In the last post we took data from a file and ingested it into Neo4j, so far so good – but one of the things we were missing was the ability to also pull from Neo4j, now the circle is complete, and in this post – I’m going to show you how to pull from one Neo4j instance into another. That’s right – Neo4j to Neo4j!

As always – the video below shows the moving version of this post – but not everyone wants that.

The Setup

OK, more complex than normal, as we need multiple instances of Neo4j running – and whilst that’s not rocket science – it is more complex than normal. I don’t want to go into it particularly – but hey! I would run one DB in Neo4j Desktop, then download one of the server editions (for this Community will be just fine!)

Ports!

You need to change the ports on your new server, as the Desktop ones will be using 7474/7687 etc – So open up the neo4j.conf file and change the following settings:

These are the ports I’m using – but go crazy and pick whatever you want – it’s your database after all. Aaaanyhews – I’m going to assume you know how to start your server version of the database. If not – there’s loads of stuff online about how to do it – and if it becomes clear that we’re in a world of pain here – I’ll write one 🙂

Clear the DBs

WARNING!!! – which I don’t think we need – but here you go – make sure you know which DB you are doing this on! Don’t delete your production DB by mistake!!! (•_•)

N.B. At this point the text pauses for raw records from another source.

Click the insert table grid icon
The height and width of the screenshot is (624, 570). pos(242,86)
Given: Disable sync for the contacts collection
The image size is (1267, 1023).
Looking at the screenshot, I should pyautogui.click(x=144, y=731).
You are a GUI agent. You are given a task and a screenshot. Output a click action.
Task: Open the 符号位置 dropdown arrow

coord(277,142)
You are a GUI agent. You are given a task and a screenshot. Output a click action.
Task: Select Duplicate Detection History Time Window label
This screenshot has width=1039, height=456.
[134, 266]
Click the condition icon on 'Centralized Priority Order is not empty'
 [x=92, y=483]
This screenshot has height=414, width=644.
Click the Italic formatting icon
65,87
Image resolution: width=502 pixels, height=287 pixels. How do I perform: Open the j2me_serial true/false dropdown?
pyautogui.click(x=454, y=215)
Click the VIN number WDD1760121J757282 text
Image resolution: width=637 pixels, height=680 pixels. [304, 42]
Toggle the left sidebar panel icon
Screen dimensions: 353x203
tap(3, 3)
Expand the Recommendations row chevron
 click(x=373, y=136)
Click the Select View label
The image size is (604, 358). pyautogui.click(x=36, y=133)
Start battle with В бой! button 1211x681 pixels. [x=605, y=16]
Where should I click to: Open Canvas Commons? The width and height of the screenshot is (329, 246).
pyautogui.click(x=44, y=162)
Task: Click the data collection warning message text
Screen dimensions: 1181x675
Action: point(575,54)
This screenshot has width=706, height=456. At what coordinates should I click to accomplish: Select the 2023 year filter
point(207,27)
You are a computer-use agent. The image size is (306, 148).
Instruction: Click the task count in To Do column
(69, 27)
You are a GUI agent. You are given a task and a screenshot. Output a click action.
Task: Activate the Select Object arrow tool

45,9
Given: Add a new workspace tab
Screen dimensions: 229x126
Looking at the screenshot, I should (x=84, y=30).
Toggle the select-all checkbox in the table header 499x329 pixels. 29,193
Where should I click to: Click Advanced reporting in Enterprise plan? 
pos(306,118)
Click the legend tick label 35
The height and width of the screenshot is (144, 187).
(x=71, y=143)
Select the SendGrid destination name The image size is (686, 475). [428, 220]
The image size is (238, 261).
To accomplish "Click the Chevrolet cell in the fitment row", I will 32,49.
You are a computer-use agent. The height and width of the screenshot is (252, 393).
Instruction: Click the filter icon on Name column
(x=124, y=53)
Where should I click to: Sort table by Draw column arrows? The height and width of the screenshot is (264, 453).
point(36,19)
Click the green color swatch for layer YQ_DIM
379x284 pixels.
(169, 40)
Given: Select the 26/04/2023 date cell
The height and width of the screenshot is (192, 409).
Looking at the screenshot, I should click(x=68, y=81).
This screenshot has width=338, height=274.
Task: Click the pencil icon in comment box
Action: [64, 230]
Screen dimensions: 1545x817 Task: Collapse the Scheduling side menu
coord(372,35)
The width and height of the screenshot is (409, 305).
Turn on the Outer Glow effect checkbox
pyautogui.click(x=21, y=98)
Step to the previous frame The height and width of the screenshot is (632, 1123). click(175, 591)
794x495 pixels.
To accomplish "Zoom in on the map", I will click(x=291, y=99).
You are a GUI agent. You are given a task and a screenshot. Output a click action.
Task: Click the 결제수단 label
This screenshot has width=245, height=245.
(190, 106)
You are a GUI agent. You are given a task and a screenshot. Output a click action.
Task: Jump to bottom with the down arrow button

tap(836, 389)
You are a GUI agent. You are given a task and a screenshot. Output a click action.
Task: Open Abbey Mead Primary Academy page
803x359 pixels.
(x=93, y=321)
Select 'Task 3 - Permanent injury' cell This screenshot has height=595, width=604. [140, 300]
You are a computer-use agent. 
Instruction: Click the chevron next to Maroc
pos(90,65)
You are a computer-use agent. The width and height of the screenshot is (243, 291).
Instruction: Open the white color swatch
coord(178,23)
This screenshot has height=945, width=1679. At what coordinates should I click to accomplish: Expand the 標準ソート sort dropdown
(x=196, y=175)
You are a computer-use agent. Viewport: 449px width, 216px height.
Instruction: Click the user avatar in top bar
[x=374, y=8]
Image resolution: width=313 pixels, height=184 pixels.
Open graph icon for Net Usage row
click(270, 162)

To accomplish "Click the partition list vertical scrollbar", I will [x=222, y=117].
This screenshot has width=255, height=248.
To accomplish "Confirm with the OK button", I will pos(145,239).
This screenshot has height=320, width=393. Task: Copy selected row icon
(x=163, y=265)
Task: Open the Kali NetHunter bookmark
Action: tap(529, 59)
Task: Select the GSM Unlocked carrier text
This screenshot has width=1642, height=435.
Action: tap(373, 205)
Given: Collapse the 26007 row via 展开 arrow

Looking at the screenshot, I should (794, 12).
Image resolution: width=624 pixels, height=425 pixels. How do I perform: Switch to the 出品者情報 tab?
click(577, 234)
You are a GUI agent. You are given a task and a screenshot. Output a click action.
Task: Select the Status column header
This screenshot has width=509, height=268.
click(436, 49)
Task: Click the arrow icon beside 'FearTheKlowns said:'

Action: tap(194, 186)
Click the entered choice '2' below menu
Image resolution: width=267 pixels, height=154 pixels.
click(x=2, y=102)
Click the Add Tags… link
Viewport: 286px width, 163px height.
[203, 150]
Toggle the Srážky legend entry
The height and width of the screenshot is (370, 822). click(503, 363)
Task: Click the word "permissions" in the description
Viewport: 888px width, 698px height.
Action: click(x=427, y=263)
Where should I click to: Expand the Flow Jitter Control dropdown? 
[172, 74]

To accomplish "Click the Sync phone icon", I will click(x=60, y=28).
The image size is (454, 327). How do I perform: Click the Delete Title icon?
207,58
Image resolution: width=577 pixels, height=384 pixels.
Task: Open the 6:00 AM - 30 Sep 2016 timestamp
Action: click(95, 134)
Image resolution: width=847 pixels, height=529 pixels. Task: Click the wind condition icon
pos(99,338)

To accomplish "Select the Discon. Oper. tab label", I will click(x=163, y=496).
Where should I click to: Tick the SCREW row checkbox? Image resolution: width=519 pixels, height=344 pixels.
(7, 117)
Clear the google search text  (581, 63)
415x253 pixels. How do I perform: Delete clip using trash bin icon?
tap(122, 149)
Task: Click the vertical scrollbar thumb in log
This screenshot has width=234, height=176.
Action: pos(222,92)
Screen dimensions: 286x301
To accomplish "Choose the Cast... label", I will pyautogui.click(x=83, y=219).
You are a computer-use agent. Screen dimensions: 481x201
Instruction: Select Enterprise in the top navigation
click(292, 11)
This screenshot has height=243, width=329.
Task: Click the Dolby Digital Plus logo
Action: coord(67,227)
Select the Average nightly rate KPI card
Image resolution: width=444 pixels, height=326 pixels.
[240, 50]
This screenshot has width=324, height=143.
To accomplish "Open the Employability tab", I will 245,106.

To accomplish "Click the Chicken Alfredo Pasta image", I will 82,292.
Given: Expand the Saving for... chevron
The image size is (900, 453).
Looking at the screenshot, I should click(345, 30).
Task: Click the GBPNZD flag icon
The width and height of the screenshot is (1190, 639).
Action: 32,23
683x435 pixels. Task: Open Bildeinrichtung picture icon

On both the DBs we’re going to clear them, and add the ‘Movies’ demo set to one of them so – open up your browser window to both instances (http://localhost:7474 and http://localhost:7676 in my case) and execute:

MATCH (n) DETACH DELETE n

Then in one of the databases (and I will be using my 7474 database) execute:

:play movies

And step to the second step and put the movie data into your database. You can check the data is all there by running:

MATCH (n) RETURN COUNT(n)

You should get 171 nodes. OK, now we’re all set up and ready to go!

Let’s SSIS

As another assumption – I’m going with the fact that you know how to start up Visual Studio and create a new Package.

Let’s first add one connection:

And, obvs pick Neo4j:

Oooh – note the ‘version’ there as well – if yours says lower than that – then bad times 🙁

Rename it to something like ‘The Source’ or whatever you find memorable:

Make sure the user / pass and server are all correct:

Looking good! Now – repeat – for the other server – remembering the port will be different – and choosing a different name, something like ‘The Destination’ for example, and you should end up with this state of affairs:

Let’s add a ‘Data Flow’ to our package now, again you can rename if you want. I did, but don’t let that force you into doing anything:

Double click on it, and we’re into Data Flow design heaven!

Add the Source

Drag the ‘Execute Cypher Source’ component from the toolbox onto the page:

Double click on it to enter the ‘Edit’ page:

The Cypher we’re going to execute is:

MATCH (m:Movie) RETURN m.title AS title

Now – some TOP TIPS. This works best if you RETURN specific columns, SSIS doesn’t know what to do with a full node, and using the AS there makes the output columns easier to use.

Once you’ve got the Cypher – you need to select the Connection to use (see the picture) – which is why naming them nicely is SUPER useful.

Once you’ve done that, hit ‘Refresh’ to get the Output Columns populated:

Job done. Good work!

Add the Destination

No surprises for guessing this involves dragging the Destination to the page.

Next, join up the Source to the Destination:

The UI for this is not as fully fledged out as the other, so unfortunately we need to head into the Advanced Editor. So Right click on it, and open the Advanced Editor:

First we want to set the connection:

Again – naming!!

Then we’re going to go to the ‘Input’ tab and select our input from the Source:

Press OK to save all that, and then double click on the Destination item and go to the Cypher Editor:

First off – you can see the ‘title’ listed in the parameters, so that’s good – Cypher wise we’re doing a MERGE- so we only get one ‘Cloud Atlas’ (because no-one needs more than one of those).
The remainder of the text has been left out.